Simon turned to her, eyebrows raised, a wry smile quirking his mouth. “Are you sure about that?”

“It’s just… he doesn’t like talking about the past.” Which was rather obvious.

Simon nodded and sighed. “No, I’m the one who’s sorry. I don’t mean to cause trouble.” He smiled ruefully. “But I have, haven’t I? For whatever reason, your father does not want this medal back, or for anyone to talk about Tom Reese.”

“It doesn’t have to be such a mystery,” Abby felt compelled to say, although she wasn’t sure why. Maybe it was a mystery. “It’s just… my father doesn’t like anything to change.”

“But this wouldn’t change things, would it? If anything happened, it was almost eighty years ago. Surely it couldn’t matter now.”

“I know.” She gazed at her father’s retreating back as he headed into the barn, noting his heavy tread, his stooped shoulders, before dropping into the seat he’d just left. “It might change his opinion of his father, I suppose, if he got up to something…” She trailed off, unsure what she was implying, especially of Simon’s grandmother. The truth was, she had no idea why her father was so reluctant to receive the medal, or know about Simon’s grandmother. Was it just his natural reticence to talk about the past, or something deeper?

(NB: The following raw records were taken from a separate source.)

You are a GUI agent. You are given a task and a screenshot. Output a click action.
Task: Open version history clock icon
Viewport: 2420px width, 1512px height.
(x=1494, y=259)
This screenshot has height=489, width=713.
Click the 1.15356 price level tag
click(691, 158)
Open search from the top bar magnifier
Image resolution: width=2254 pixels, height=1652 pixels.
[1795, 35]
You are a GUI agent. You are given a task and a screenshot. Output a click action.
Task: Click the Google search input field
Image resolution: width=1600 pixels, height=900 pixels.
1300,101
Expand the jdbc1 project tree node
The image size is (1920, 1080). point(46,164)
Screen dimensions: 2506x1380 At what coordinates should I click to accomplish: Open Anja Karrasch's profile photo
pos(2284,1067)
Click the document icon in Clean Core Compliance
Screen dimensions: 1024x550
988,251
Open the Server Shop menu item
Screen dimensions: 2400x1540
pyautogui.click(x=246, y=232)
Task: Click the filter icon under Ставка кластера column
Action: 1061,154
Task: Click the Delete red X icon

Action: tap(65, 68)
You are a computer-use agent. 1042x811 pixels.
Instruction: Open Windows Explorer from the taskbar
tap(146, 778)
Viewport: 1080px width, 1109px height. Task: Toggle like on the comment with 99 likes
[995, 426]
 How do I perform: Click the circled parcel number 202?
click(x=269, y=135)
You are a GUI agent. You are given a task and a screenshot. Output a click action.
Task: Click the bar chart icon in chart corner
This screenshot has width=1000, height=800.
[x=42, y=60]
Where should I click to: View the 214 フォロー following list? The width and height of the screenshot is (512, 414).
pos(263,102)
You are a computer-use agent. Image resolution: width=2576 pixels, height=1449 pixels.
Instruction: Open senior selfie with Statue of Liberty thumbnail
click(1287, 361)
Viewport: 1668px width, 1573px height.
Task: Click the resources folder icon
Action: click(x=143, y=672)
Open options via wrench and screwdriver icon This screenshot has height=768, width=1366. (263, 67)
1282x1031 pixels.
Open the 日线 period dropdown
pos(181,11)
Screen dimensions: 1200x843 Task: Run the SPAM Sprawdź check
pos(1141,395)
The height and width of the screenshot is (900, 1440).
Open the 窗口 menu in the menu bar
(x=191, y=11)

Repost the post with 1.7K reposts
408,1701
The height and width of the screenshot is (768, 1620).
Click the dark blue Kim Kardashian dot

“Got up to something?” Simon repeated, sounding skeptical. “It’s true he might have had a wartime romance, years before he was married. That hardly seems scandalous.” Simon sounded gently incredulous, and Abby shrugged again, spreading her hands in a gesture of helpless apology.

“Honestly, I don’t know.”

“Do you want to see it?”

She blinked, a little startled. “The medal?”

“It belongs to your family. I need to give it back, whether you want it or not. It was my grandmother’s wish.”

“All right.” Bailey flopped on the floor again as Abby held out her hand and Simon reached into his pocket. Abby’s breath caught as he gently, and almost reverently, opened a little box and then deposited the little heart with its faded purple ribbon into her palm.